>> start Exercise material

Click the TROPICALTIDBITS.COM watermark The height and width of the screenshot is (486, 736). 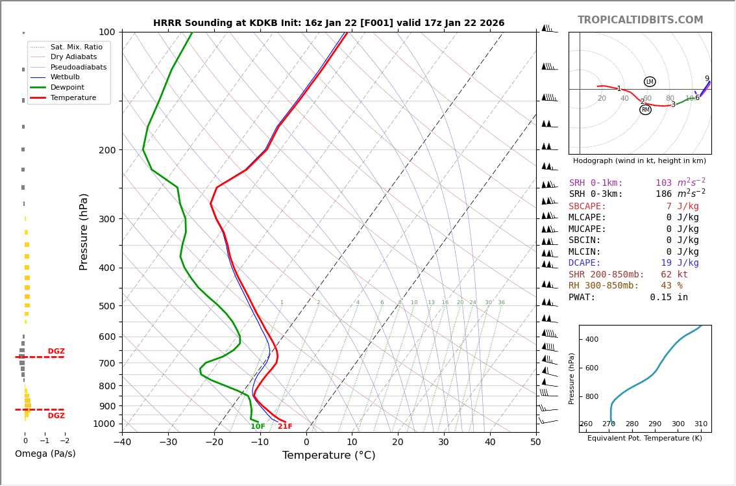(x=640, y=20)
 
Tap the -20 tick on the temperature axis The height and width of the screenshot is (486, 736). (x=214, y=442)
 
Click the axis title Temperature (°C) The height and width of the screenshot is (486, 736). (x=328, y=455)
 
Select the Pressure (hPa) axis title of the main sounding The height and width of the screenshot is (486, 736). (x=84, y=231)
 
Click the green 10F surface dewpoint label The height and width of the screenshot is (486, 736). (x=258, y=427)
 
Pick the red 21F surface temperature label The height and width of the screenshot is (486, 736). (x=285, y=427)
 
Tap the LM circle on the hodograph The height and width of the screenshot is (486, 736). (x=650, y=82)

>> end Exercise material

## What you will do:
Pull out the lines from the one containing "Click the axis" through the end of the records, both ends included, and reproduce them word for word.

## Solution for this task:
Click the axis title Temperature (°C) The height and width of the screenshot is (486, 736). (x=328, y=455)
 
Select the Pressure (hPa) axis title of the main sounding The height and width of the screenshot is (486, 736). (x=84, y=231)
 
Click the green 10F surface dewpoint label The height and width of the screenshot is (486, 736). (x=258, y=427)
 
Pick the red 21F surface temperature label The height and width of the screenshot is (486, 736). (x=285, y=427)
 
Tap the LM circle on the hodograph The height and width of the screenshot is (486, 736). (x=650, y=82)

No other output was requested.